La tranquilidad de Molano al avalar el abuso guerrillero coincide con una inusitada sensibilidad por las tradiciones del viejo continente para defender la tauromaquia. Su sentido histórico es bien selectivo, centrado en sus intereses. Quienes protestan por la presencia infantil en el conflicto armado son para él neófitos despistados, un “grupo académico de personas de la tercera edad nacidas en países desarrollados y ricos”. En esas sociedades, agrega, los menores “trabajaron durante siglos cuidando ovejas, hilando telas, limpiando máquinas y, claro está, siendo carne de cañón en sus interminables guerras”. Estas afirmaciones tan ligeras como falaces desdeñan milenarios esfuerzos por civilizar los enfrentamientos bélicos, apartar a los niños del campo de batalla y configurar el Jus in Bello, luego Derecho Internacional Humanitario, minucias que le importaron tan poco a la guerrilla como ahora a sus defensores incondicionales. 

En Latinoamérica los infantes combatientes sí han sido comunes desde la independencia.

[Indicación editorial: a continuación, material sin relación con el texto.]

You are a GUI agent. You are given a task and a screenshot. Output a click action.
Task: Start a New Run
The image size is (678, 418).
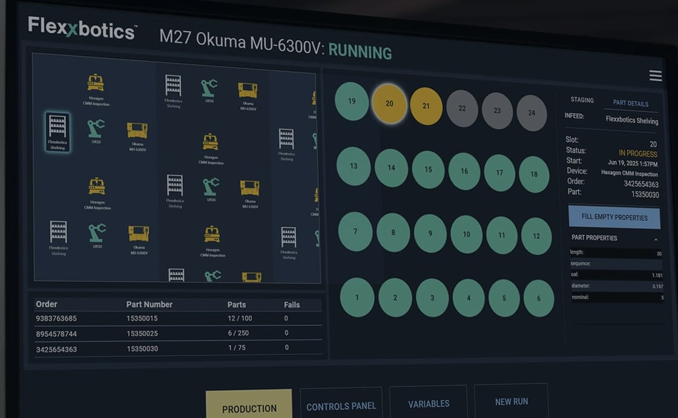tap(512, 402)
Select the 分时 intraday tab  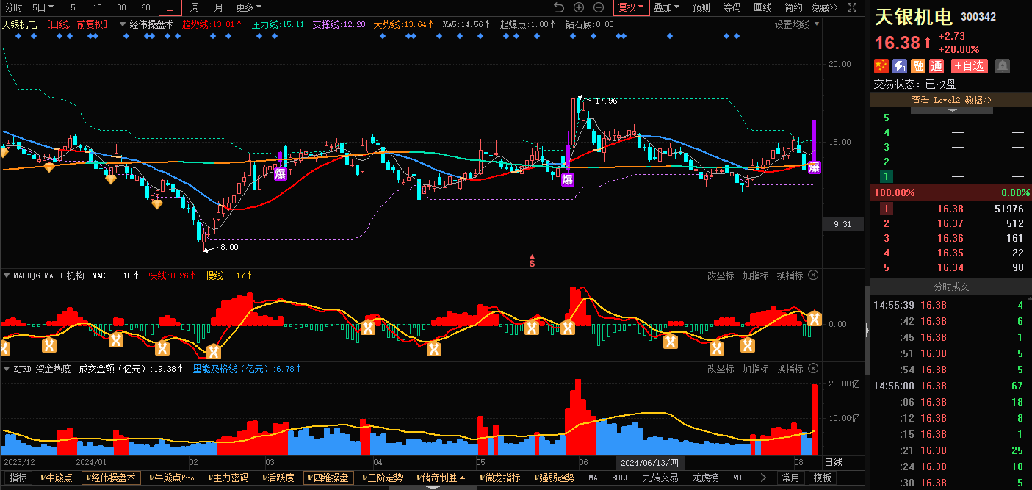(14, 7)
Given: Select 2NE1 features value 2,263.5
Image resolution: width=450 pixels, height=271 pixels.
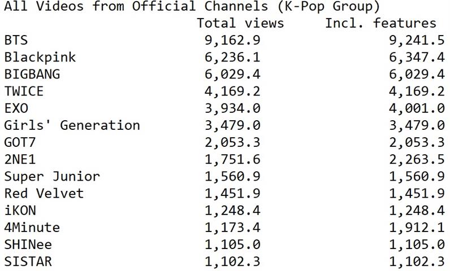Looking at the screenshot, I should click(x=417, y=160).
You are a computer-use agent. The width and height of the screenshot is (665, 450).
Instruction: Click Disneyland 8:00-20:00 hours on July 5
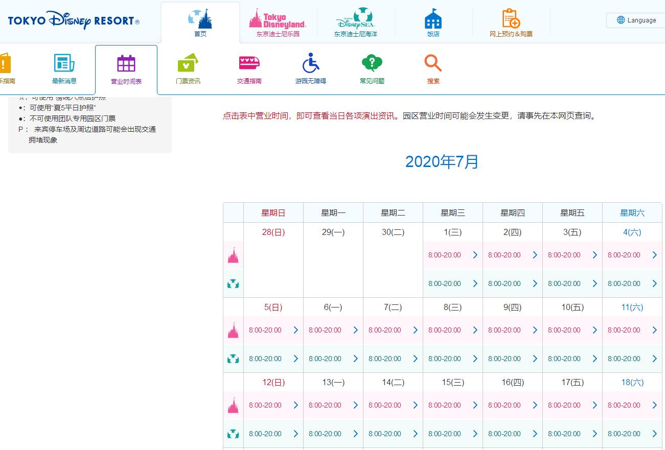pos(265,330)
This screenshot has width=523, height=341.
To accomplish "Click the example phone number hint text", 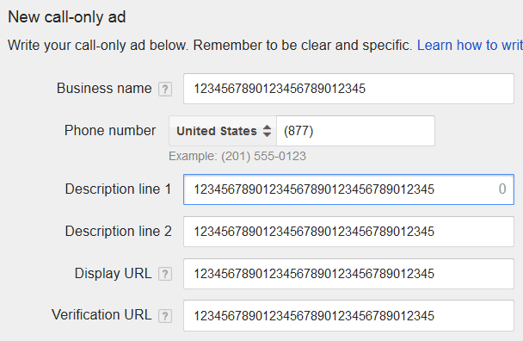I will 237,157.

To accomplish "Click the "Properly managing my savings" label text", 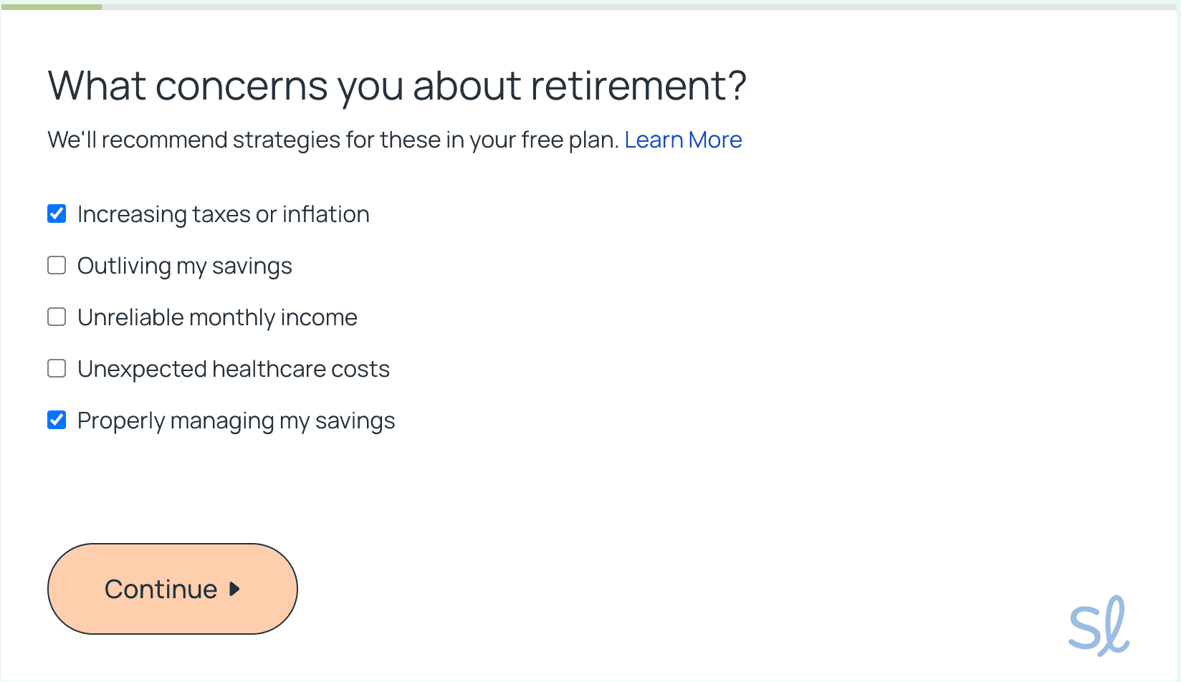I will (x=236, y=421).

Bolívar inició su formación militar a los 14 años. “Niños Héroes” defendieron en 1847 el castillo de Chapultepec del ataque de tropas norteamericanas. Durante La Violencia partidista anterior, la afiliación a una de los facciones enfrentadas se definía al nacer y en los centros educativos “los cursos se dividían en dos bandos”. El M-19 proclamaba en 1984 que en sus filas “jóvenes, casi niños, abren con su lucha el futuro de Colombia”; los delirantes “campamentos de paz” con entrenamiento militar a menores provocaron en algunos barrios populares un boom pandillero cuyo daño nunca fue evaluado, mucho menos reparado.

Según Molano, en  las zonas rurales “las muchachas son adultas desde que pueden tener niños”; no sorprendería que en breve salga a defender el matrimonio infantil, una costumbre con profundas raíces tanto hispanas como precolombinas, y con más pedigrí campesino que cualquier toro de lidia.